In a recent review, Zhang et al. concluded that LDD was not only regulated by multiple genes but also by environmental factors, with gene–gene and gene-environment interactions likely to be present. They concluded that although genome-wide screening had identified a number of genes, each gene appeared to make only a small overall contribution to explaining LDD, and that long-term studies with larger sample sizes were needed.
Occupational associations
In the UK, approximately 20 million working days are lost each year because of LBP, and the latter accounts for 40% of the time lost due to industrial injury .
Although the best evidence for assessing the influence of risk factors on disease comes from population-based, prospective, cohort studies, with risk exposures determined at baseline, in practice, a case-control design is more frequently used, as this approach is more feasible. In such a study design, accurate retrospective assessment of occupational exposure is difficult, and usually relies on self-reporting of such exposures rather than objective measures. The other problem in assessing the relationship between occupational exposure and LDD is that there is likely to be a prolonged asymptomatic lead time and, indeed, back pain is usually an intermittent phenomenon – unlike the radiological changes – which are gradually progressive. In these studies, occupational exposure has generally been assessed by categories of activity, for example, heavy lifting, frequent bending or broad occupational categories, such as clerical versus heavy manual labour or truck driving. End points examined have ranged from symptomatic back pain to radiological change or surgical end points for disc prolapse.

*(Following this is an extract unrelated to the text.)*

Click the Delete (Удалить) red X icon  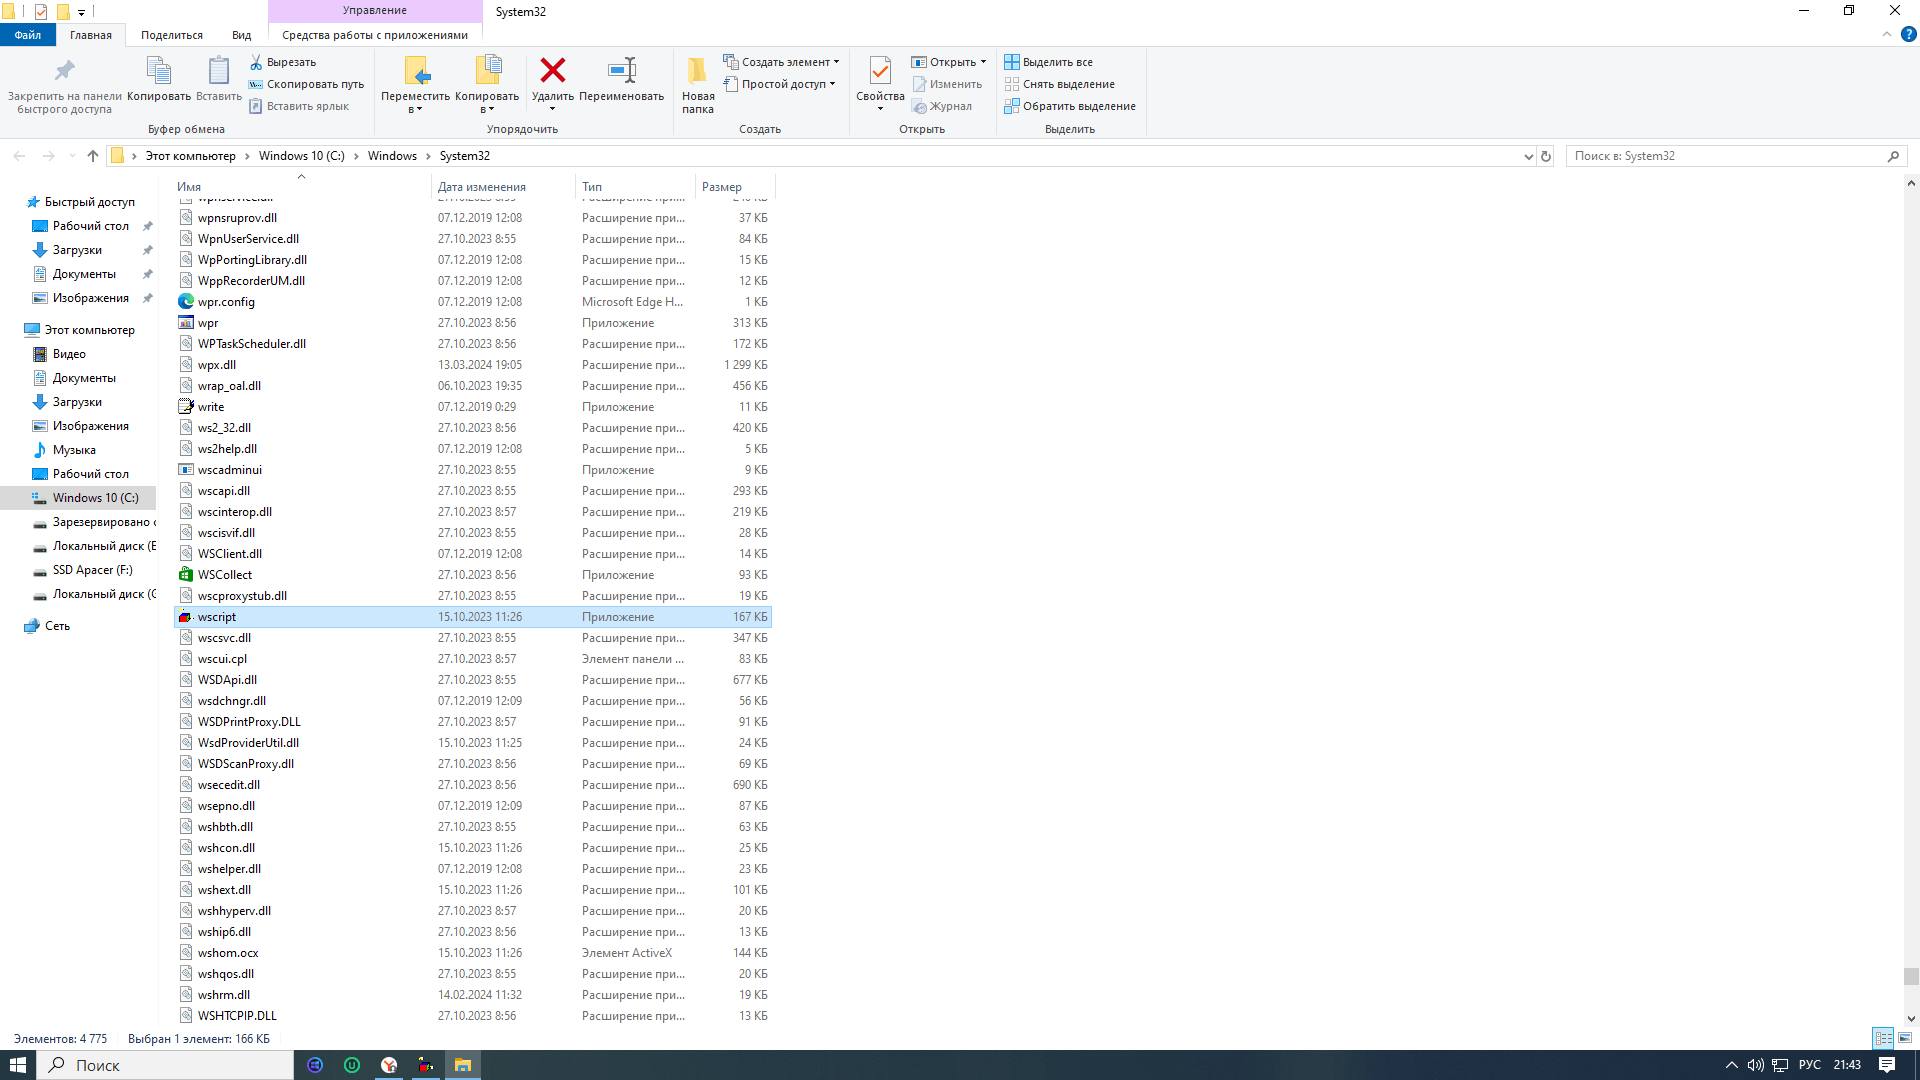pos(552,71)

One of the most comprehensive studies of the relationship between LBP and occupation was conducted by Lotters et al. The authors performed a systematic review of the literature and calculated the pooled prevalence of LBP in an unexposed population and the pooled OR for each work-related risk factor in a meta-analysis, using a random effects model. An unbiased risk estimate for each risk factor was obtained by correcting the pooled OR for confounding by other risk factors. The pooled prevalence for LBP among unexposed subjects was 22%, 30% and 34% for the <35-year, 35–45-year and >45-year age categories, respectively. The pooled OR was 1.51 (95% confidence interval (CI) 1.31–1.74) for manual materials’ handling, 1.68 (95% CI 1.41–2.01) for frequent bending or twisting, 1.39 (95% CI 1.24–1.55) for whole-body vibration and 1.30 (1.17–1.45) for job dissatisfaction. For high exposure to manual materials’ handling, frequent bending or twisting and whole-body vibration, the pooled OR was 1.92, 1.93 and 1.63, respectively. They proposed an algorithm for calculating the level of work-relatedness of LBP using the aetiological fraction ( Fig. 2 ). To determine the likelihood of work-relatedness for LBP dichotomously, they proposed a cut-off point of 50%, meaning that, if 50% or more of the calculated probability was due to occupational exposure, the LBP could be regarded as work related, noting that an aetiological fraction of 50% is often used in decision making, for example, in compensating lung cancer patients occupationally exposed to asbestos.